El dilema cultural de la privacidad
¿Por qué entonces esta dependencia de las persianas en España? "En la cultura mediterránea, la persiana representa esa frontera entre lo público y privado", reflexiona Gil. Pero esta aparente necesidad cultural esconde múltiples factores: "protección lumínica, acústica, climática, vandalismo o seguridad psicológica, además de intimidad y control". Curiosamente, esta protección cultural termina interfiriendo con nuestros ritmos naturales de sueño y vigilia, llevando a una contradicción donde nuestro confort inmediato perjudica nuestra salud a largo plazo.
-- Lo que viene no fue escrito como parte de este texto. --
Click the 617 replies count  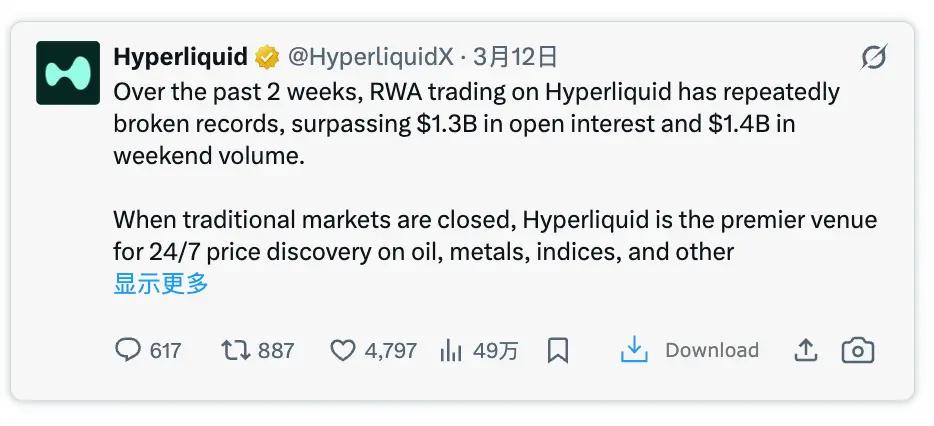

Gil menciona que en países nórdicos, donde no existen persianas, hay una mayor conciencia sobre la importancia de la luz natural: "En países con inviernos largos valoran más la luz natural. Pero España está entre los países con mayor contaminación lumínica de la Unión Europea, es el segundo país más ruidoso del mundo y tiene una elevada densidad poblacional". Según la arquitecta, si los países nórdicos tuvieran que enfrentarse a estos factores, probablemente también acabarían echando mano de la persiana.
Alternativas conscientes y saludables
Para quienes buscan alternativas que permitan conservar privacidad sin renunciar a los beneficios de la luz natural, Gil propone soluciones prácticas y sencillas: "Celosías, vidrios traslúcidos, cortinas de tejidos naturales, patios interiores, lucernarios, disposición estratégica del mobiliario". Sugiere además que la tecnología más sofisticada solo debería usarse en situaciones muy específicas, como necesidades especiales de movilidad.
¿Debería la arquitectura española evolucionar hacia espacios con mayor exposición lumínica natural? "Absolutamente", responde Gil. Critica el diseño urbano actual, que "prioriza máquinas y consumo sobre necesidades biológicas", y lamenta cómo hemos "secuestrado la noche con iluminación excesiva, perturbando nuestros ritmos y los de otros organismos". Para Gil, el futuro de la arquitectura debería ser radicalmente distinto: "Necesitamos ciudades conectadas con la naturaleza, no solo para bienestar humano, sino para la vida".
Finalmente, sobre la tendencia creciente de integrar la neuroarquitectura en nuevos proyectos, Gil muestra preocupación por cómo se utiliza: "Lo que observo no es tanto un cambio de paradigma, sino cómo están aprovechando conceptos como la neuroarquitectura para alimentar el mismo sistema que ha creado los problemas que intentamos resolver". En su opinión, "la verdadera neuroarquitectura debería ser radicalmente anticonsumista, proponiendo modelos de vida más sencillos, conscientes y alineados con nuestros ritmos internos".
Un planteamiento que nos invita, sobre todo, a reconectar con lo más básico: vivir según el ritmo natural del sol, como humanos, y no como máquinas atrapadas en la sombra artificial de una persiana.